I found this question, which helped me a lot and I was able to successfully utilize 2 integers with a settimeout(). However, when passing objects it doesn't seem to work.

Full fiddle here.

Code:

$(document).ready(function() {
    var me = {
        x: 0,
        y: 0
    }
    var child = {
        x: 0,
        y: 0
    }
    
    function showxydiff(obj1, obj2, when) {
        var xdiff = (obj1.x - obj2.x);
        var ydiff = (obj1.y - obj2.y);
        $('#' + when).append(xdiff + ':' + ydiff + '... ');
    };
    
    for (var i = 1; i <= 5; i++) {
        child.x = Math.floor((Math.random()*100)+1);
        child.y = Math.floor((Math.random()*100)+1);
        showxydiff(child, me, 'now');
        setTimeout(function (obj1, obj2) {
            return function () {
                showxydiff(obj1, obj2, 'later');
            }
        }(child,me), 500);
    }
});

And here are the results:

now: 57:37... 98:50... 72:87... 66:31... 28:30...

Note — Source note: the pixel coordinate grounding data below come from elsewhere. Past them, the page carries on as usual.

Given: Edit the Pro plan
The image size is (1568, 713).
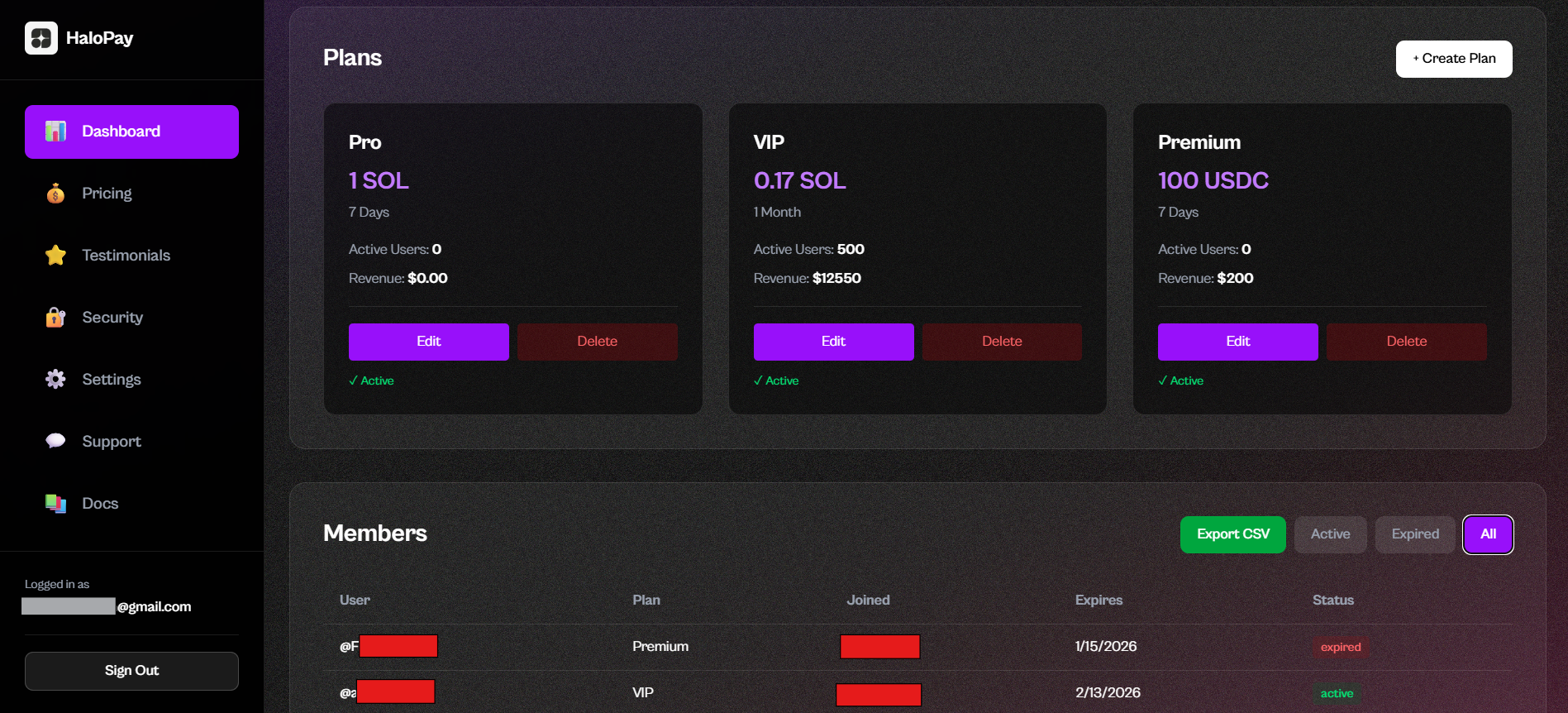Looking at the screenshot, I should (x=428, y=342).
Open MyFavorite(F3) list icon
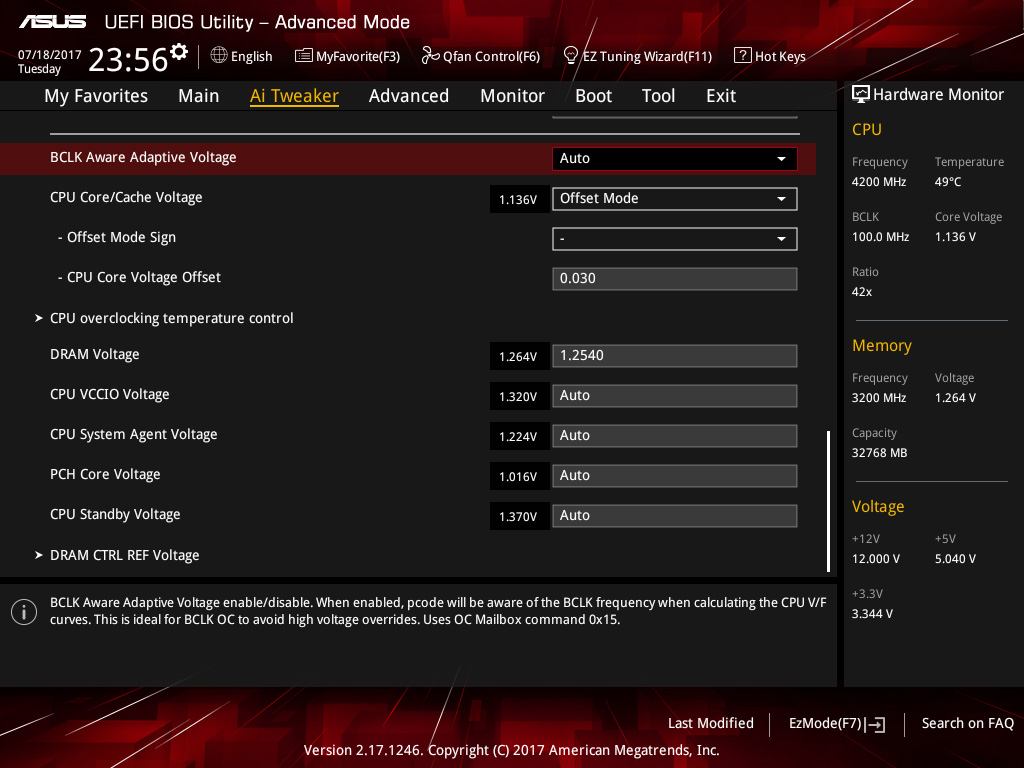The height and width of the screenshot is (768, 1024). tap(304, 56)
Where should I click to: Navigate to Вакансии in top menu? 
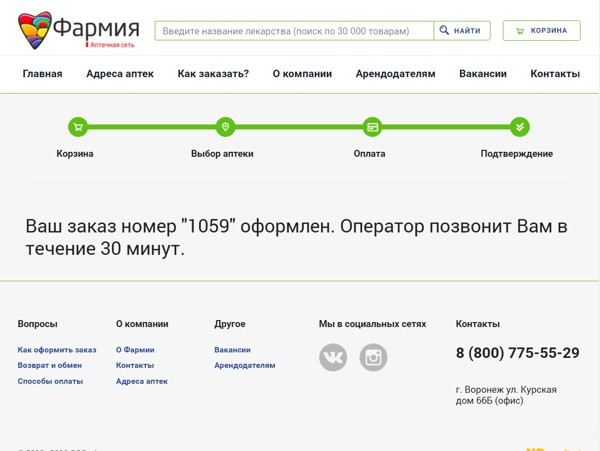483,74
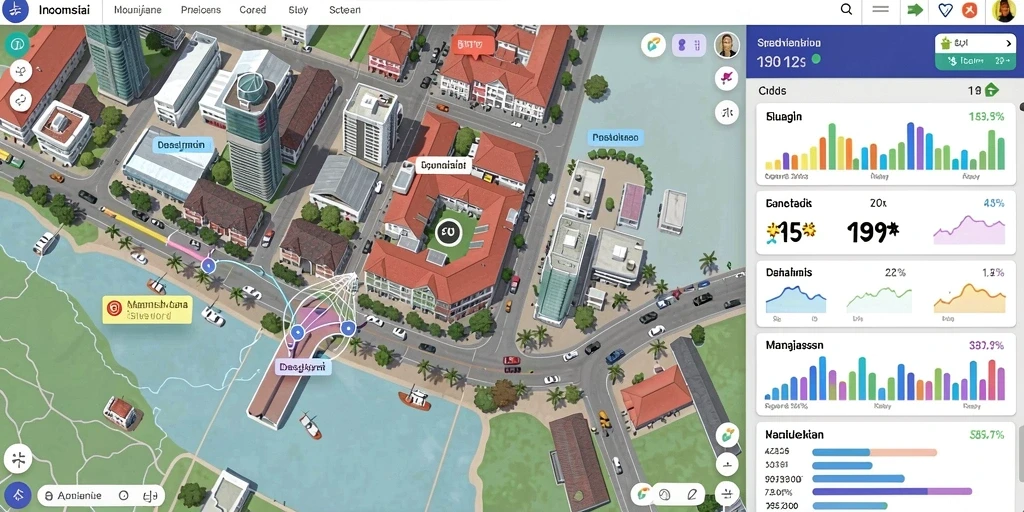Click the pencil edit icon at map bottom
Viewport: 1024px width, 512px height.
tap(692, 494)
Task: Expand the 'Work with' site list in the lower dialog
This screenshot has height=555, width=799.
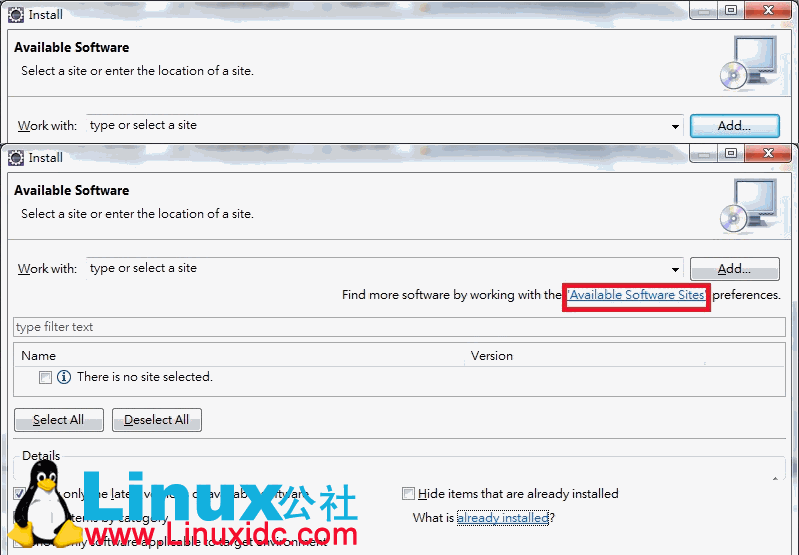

later: 28:30... 28:30... 28:30... 28:30... 28:30...

Upvotes: 0

Views: 105

Answers (2)

Mohit Pandey
Mohit Pandey

Reputation: 3813

Its because of closure. Try this:

$(document).ready(function () {
    var me = {
        x: 0,
        y: 0
    };
    var child = {
        x: 0,
        y: 0
    };

    function showxydiff(obj1, obj2, when) {
        var xdiff = (obj1.x - obj2.x);
        var ydiff = (obj1.y - obj2.y);
        $('#' + when).append(xdiff + ':' + ydiff + '... ');
    };

    function callTimeout(obj1, obj2) {
        setTimeout(function () {
            showxydiff(obj1, obj2, 'later');
        }, 500);
    }

    for (var i = 1; i <= 5; i++) {
        child.x = Math.floor((Math.random() * 100) + 1);
        child.y - Math.floor((Math.random() * 100) + 1);
        showxydiff(child, me, 'now');
        // create a new object for removing referencing
        callTimeout($.extend({}, child), $.extend({}, me));
    }
});

Results:

now:
2:59... 6:96... 34:6... 60:3... 71:54...
later:
2:59... 6:96... 34:6... 60:3... 71:54...

Working JSFiddle: http://jsfiddle.net/vTY8U/11/ (using extend of jquery to create a separate object)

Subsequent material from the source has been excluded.